Transforming a table into an array of numeric features: TableVectorizer
#
In tabular machine learning pipelines, practitioners often convert categorical
features to numeric features using various encodings (OneHotEncoder
, OrdinalEncoder
,
etc.).
The objective of the TableVectorizer
is to take any dataframe as input, and
produce as output a feature-engineered version of the dataframe.
Initially, the TableVectorizer
parses the data type of each column and maps each
column to an encoder, in order to produce numeric features for machine learning
models.
Parsing is handled internally by running a Cleaner
on the input data.
Note that in this case numeric values are always converted to float32
(whereas the default Cleaner
behavior is to keep the original datatype): this
is to ensure that the numeric dtype (including that of the missing values) is
consistent for the downstream methods. For most applications, float32
has a
sufficient precision, and reduces the memory footprint of the resulting features.

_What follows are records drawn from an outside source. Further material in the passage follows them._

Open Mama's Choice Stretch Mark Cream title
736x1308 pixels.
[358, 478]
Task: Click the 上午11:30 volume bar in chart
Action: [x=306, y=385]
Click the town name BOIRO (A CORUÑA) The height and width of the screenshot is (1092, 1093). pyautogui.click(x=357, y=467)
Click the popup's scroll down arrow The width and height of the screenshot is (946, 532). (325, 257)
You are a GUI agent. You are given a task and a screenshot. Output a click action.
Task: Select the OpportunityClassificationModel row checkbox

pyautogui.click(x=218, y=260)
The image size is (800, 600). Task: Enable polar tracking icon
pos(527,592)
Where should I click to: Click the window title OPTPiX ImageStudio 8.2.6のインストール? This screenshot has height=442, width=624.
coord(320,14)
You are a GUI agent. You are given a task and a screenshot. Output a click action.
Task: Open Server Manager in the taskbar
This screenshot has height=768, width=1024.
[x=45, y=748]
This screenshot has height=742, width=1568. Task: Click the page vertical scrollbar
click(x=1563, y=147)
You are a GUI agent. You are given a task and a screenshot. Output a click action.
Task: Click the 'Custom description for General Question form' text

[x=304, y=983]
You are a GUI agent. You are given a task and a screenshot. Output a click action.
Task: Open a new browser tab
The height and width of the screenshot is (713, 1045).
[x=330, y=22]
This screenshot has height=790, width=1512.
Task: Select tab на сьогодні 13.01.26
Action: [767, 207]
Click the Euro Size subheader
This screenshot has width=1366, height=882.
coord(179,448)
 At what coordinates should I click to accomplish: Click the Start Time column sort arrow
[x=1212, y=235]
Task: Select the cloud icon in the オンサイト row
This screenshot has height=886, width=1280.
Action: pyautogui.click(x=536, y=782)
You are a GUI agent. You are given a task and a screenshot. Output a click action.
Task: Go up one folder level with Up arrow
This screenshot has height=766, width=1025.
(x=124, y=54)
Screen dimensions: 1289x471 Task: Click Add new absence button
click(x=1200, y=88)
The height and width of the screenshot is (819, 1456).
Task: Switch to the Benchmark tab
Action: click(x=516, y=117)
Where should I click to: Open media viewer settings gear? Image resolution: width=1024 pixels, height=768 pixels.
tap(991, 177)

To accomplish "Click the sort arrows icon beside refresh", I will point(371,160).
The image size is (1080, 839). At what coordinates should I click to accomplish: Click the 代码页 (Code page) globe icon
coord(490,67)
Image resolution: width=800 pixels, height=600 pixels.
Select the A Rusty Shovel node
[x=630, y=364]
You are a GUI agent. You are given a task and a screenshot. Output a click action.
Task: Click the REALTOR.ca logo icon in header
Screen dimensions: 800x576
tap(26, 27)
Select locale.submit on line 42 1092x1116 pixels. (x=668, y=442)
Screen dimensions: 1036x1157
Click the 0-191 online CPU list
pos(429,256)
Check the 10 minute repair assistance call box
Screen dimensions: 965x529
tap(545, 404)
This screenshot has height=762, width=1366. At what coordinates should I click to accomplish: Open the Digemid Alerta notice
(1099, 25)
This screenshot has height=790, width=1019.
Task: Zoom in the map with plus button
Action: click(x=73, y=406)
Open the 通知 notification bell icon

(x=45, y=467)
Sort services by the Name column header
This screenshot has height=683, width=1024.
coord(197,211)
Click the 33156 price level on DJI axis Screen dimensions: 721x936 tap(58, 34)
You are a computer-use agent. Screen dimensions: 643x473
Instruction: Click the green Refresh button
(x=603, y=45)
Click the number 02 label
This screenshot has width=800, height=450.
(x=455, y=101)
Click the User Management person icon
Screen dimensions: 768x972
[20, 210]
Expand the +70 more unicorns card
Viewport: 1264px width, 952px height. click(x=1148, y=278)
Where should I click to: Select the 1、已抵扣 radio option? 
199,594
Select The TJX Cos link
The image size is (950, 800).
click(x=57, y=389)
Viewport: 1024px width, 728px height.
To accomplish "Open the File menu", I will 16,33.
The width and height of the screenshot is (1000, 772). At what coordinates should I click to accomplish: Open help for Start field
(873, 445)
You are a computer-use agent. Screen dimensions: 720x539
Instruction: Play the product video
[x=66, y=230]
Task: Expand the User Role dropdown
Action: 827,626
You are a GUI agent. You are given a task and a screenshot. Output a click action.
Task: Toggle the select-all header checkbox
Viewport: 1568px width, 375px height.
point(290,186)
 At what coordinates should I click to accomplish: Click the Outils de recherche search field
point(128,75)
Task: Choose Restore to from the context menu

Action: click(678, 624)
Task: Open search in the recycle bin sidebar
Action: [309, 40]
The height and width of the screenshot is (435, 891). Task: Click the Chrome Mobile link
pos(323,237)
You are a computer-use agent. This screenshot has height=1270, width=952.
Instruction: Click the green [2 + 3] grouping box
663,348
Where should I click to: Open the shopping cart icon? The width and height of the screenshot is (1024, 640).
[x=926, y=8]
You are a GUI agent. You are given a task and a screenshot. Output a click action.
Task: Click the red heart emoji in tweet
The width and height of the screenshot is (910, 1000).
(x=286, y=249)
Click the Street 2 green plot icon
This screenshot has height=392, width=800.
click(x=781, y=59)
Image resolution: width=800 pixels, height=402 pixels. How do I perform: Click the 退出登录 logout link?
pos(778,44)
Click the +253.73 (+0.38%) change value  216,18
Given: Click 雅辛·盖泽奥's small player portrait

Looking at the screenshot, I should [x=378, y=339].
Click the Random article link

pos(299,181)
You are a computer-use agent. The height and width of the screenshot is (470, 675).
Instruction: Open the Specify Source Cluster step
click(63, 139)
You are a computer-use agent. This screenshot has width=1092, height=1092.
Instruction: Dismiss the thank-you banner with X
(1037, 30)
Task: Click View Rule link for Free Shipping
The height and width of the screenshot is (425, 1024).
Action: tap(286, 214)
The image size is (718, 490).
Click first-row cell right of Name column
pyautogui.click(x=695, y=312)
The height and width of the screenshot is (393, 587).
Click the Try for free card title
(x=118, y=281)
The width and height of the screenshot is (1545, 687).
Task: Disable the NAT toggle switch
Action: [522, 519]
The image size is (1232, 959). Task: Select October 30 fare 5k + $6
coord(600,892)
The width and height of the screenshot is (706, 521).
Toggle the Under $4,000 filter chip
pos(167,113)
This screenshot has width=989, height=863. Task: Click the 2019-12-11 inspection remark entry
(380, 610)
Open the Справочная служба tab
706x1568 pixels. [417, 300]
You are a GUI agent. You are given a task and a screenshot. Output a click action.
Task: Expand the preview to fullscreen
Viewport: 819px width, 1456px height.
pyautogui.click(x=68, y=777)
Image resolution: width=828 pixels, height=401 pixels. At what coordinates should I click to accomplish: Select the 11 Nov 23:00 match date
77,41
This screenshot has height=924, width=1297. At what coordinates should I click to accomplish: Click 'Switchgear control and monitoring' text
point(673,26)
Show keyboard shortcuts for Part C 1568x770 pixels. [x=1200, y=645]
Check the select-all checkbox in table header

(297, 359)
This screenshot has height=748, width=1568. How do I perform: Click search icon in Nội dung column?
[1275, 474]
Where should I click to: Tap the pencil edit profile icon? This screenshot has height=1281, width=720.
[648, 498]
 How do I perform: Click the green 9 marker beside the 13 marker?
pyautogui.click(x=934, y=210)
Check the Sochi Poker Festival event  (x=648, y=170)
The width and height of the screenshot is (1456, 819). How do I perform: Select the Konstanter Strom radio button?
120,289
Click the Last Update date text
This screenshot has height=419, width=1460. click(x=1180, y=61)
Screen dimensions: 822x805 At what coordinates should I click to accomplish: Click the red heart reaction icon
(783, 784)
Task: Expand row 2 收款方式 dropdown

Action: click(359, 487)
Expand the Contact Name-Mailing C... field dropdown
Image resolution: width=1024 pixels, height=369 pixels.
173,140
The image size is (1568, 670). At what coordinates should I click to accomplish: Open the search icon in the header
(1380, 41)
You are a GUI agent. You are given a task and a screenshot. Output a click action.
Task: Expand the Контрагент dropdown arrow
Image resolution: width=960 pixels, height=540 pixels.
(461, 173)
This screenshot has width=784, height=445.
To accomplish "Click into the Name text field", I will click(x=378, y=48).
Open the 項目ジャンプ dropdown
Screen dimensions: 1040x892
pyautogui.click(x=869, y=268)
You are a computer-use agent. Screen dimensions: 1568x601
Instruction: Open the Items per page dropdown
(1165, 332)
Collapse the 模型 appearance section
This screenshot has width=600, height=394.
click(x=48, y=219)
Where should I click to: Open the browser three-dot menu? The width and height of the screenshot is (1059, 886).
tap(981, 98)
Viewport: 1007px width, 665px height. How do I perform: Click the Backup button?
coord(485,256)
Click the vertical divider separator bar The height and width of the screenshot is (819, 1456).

The same parameters used for the Cleaner
can also be set when creating the
TableVectorizer
: this includes parameters for DropUninformative
(drop_null_fraction
etc.), and a datetime_format
parameter for the
datetime parsing step.
After detecting the datatypes, the TableVectorizer
maps columns to one of
four groups depending either on the datatype, and the number of unique values
for categorical/string columns
The default transformers used by the TableVectorizer
for each column category
are the following:
High-cardinality categorical columns:
StringEncoder
Low-cardinality categorical columns: scikit-learn
OneHotEncoder
Numeric columns: “passthrough” (no transformation)
Datetime columns:
DatetimeEncoder
High cardinality categorical columns are those with more than 40 unique values,
while all other categorical columns are considered low cardinality: the
threshold can be changed by setting the cardinality_threshold
parameter of
TableVectorizer
, or by changing the configuration parameter with the same name
using set_config()
.
To change the encoder or alter default parameters, instantiate an encoder and pass
it to TableVectorizer
.
>>> from skrub import TableVectorizer, DatetimeEncoder, TextEncoder, SquashingScaler
>>> datetime_enc = DatetimeEncoder(periodic_encoding="circular")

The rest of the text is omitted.